Single by Thalía

from the album Love
- Released: 1993
- Length: 4:20
- Label: Melody/Fonovisa
- Songwriter(s): Luis Carlos Esteban;

Thalía singles chronology
| "Maria Mercedes" (1992) | "Love" (1993) | "La Vie en rose (La Vida en Rosa)" (1993) |

= Love (Thalía song) =

1992 song by Thalía

"Love" is a song by the singer Thalía, released as the third single from the album Love, from 1992. The track was released as 12" single with remix versions and a music video was made for the TV special Love Thalía, from 1993. The song appeared on the charts of the Mexican newspaper El Siglo de Torreón and the magazine Notitas Musicales.
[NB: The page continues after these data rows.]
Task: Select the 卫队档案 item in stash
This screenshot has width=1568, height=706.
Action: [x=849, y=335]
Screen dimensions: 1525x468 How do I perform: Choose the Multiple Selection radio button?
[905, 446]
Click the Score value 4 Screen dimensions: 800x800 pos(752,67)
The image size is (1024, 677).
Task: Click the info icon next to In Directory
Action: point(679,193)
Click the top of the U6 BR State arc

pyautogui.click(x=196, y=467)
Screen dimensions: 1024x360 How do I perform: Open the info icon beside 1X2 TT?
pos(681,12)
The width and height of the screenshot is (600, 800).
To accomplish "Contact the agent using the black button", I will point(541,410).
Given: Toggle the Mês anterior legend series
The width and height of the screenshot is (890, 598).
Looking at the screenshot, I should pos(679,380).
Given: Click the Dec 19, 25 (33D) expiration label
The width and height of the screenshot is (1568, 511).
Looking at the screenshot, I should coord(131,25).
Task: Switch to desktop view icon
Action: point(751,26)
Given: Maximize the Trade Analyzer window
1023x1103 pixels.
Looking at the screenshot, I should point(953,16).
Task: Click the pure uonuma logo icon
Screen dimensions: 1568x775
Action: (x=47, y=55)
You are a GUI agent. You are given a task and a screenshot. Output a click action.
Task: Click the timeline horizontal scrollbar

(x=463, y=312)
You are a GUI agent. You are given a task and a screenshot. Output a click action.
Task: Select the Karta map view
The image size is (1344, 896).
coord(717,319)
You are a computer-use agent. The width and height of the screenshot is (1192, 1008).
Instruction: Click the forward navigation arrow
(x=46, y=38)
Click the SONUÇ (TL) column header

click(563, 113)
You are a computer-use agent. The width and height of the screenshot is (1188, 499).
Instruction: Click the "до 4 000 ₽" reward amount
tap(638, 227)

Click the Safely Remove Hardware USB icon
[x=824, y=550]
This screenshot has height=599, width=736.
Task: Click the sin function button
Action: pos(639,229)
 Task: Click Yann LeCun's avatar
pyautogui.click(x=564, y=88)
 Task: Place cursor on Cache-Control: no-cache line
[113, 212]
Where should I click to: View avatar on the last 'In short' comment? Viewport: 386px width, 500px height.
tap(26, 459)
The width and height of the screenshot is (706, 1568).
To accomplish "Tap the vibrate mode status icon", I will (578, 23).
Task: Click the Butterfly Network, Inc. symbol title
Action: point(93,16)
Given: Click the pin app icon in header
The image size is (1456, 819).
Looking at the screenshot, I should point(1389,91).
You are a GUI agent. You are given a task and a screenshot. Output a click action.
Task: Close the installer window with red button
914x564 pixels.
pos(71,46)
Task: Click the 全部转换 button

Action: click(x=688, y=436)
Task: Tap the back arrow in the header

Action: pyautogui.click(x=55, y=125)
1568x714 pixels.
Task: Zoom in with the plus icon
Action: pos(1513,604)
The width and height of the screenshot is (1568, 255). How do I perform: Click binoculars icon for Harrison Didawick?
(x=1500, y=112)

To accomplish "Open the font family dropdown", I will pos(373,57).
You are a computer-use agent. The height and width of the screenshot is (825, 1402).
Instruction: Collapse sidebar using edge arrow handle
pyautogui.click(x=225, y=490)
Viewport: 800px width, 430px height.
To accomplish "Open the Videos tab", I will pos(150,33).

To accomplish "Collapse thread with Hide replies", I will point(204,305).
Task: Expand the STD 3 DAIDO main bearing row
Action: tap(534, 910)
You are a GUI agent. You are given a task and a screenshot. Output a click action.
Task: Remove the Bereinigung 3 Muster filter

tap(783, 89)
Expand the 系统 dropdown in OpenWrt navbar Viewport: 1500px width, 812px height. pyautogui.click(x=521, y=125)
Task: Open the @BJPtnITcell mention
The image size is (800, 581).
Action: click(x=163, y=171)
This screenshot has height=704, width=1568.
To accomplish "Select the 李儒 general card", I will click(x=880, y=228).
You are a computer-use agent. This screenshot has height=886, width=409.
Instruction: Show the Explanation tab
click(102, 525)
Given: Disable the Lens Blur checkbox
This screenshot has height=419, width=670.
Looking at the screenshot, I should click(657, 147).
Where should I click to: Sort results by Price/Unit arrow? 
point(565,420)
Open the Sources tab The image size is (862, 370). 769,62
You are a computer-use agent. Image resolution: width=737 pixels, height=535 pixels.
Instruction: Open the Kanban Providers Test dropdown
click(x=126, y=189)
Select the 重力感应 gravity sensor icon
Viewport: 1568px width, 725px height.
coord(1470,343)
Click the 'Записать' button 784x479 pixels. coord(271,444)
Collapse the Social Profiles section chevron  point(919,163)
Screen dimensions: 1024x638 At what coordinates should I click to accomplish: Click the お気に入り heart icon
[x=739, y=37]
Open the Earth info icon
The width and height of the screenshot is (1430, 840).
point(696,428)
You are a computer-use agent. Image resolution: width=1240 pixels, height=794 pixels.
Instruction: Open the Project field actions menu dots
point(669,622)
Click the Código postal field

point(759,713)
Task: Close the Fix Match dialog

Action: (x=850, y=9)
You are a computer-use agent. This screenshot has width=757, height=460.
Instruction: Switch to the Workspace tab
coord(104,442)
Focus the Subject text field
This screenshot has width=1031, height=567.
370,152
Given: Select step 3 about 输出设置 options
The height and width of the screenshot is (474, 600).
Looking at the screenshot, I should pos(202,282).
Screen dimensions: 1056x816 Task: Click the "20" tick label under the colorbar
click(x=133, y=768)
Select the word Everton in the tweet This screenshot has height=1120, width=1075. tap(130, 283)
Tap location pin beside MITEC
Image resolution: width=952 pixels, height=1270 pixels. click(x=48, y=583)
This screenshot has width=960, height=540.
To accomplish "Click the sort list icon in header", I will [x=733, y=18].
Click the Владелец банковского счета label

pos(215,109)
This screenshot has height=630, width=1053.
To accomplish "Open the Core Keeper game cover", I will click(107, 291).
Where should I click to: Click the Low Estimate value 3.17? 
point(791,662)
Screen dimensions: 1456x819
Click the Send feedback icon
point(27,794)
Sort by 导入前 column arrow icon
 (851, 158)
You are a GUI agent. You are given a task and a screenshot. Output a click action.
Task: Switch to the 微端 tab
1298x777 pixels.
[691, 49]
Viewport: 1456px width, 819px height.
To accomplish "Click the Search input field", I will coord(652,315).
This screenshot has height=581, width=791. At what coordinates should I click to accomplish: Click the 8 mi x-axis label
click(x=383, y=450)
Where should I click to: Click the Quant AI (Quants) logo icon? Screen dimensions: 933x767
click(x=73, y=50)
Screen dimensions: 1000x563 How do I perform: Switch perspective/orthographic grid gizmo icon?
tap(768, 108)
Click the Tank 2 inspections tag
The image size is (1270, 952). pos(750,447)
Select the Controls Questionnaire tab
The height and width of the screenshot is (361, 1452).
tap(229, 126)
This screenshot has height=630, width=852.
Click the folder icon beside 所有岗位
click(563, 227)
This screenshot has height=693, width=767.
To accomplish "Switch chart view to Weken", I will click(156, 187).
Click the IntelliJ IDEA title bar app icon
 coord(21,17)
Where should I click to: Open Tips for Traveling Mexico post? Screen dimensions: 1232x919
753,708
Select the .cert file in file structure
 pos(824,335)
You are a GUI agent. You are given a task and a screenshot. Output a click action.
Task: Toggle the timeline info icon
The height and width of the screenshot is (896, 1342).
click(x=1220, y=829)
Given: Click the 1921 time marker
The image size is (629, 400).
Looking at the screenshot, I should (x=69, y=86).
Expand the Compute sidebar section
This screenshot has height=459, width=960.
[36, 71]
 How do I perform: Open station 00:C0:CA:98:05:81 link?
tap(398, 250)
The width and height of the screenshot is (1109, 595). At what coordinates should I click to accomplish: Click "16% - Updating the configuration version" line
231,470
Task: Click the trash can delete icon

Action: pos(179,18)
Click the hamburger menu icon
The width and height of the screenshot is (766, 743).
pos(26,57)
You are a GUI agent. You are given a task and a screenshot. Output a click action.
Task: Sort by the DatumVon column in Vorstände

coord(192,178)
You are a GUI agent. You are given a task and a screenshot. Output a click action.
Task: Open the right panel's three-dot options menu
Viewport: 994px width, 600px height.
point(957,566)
==Background and production==
After releasing her second studio album Mundo de Cristal, Thalía went to present the TV show VIP Noche in Spain, where she met the Spanish composer and music producer Luiz Carlos Esteban, whom she asked for help to finalize the compositions of what would become her third solo album, To this album, songs with many different music genres were selected, like the song "Love", a contemporary song in the dance music style of the 1990s.

At the time of the single released the album had sold over 200,000 in Mexico only and later was certified Platinum+Gold for over 350,000 sold in the country.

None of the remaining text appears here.